# EXERCISE DIRECTIONS
In the reflection below on a first year of graduate study, translate this sentence into Spanish: "The best word that I can use to describe my own process is integration."

# TEXT FOR ANALYSIS
Wednesday, July 10, 2013

Surfacing


About a month ago I completed my first year of graduate school in Transpersonal Psychology and it has taken me several weeks to feel like even beginning to discuss the experience.

The best analogy I can use at this time comes from my love of Scuba diving. I have always had a natural propensity for wanting to travel deep! And in Scuba, when you have been in the depths of the ocean for some time there is the possibility of experiencing nitrogen narcosis, also known as "rapture of the deep." It is defined as a "a reversible alteration in consciousness" that can cause you to feel very relaxed (or possibly stressed) due to dissolved nitrogen in the blood under elevated pressure. The best way to proceed is by slowing ascending to the surface and making a stop along the way in order to allow the body to readjust. 

This is precisely where I feel like I have been in the last few weeks, taking my time to digest and integrate all that I have learned in the last 10 months of study. The program is designed in such a way that the first year is dedicated to the personal journey of self transformation and all of the coursework is aimed toward this end. The balance between studying various theoretical models of consciousness and participating actively in practical application exercises created the conditions for some amazing growth. The best word that I can use to describe my own process is integration. I have spent years studying various spiritual traditions and the healing arts have provided a path for me that feels close to my soul calling. Despite those things, I have always felt a certain chasm between my inner world and outer life. This experience of fragmentation is precisely what led me to this program and my original intention was to learn how to create a bridge between my soul longings and the physical world. The greatest healing came in the form of making a descent into my own depths; and in the investigation and confrontation of the dark shadows and creatively working with my dreams in order to begin to converse with my unconscious. As I allowed myself to move more freely between conscious and unconscious; thus creating greater awareness of the totality of myself, I began to notice the bridge being constructed. This is the nature of the dialogue that I have been having with myself for months now and the work I have done has, without a doubt, helped me fulfill my goal of integration.

# DATA SHOWN
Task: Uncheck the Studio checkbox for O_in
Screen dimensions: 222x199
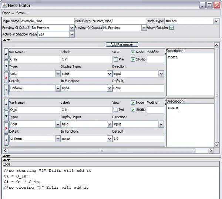Action: click(x=133, y=110)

# PROBLEM SOLUTION
La mejor palabra que puedo usar para describir mi propio proceso es integración.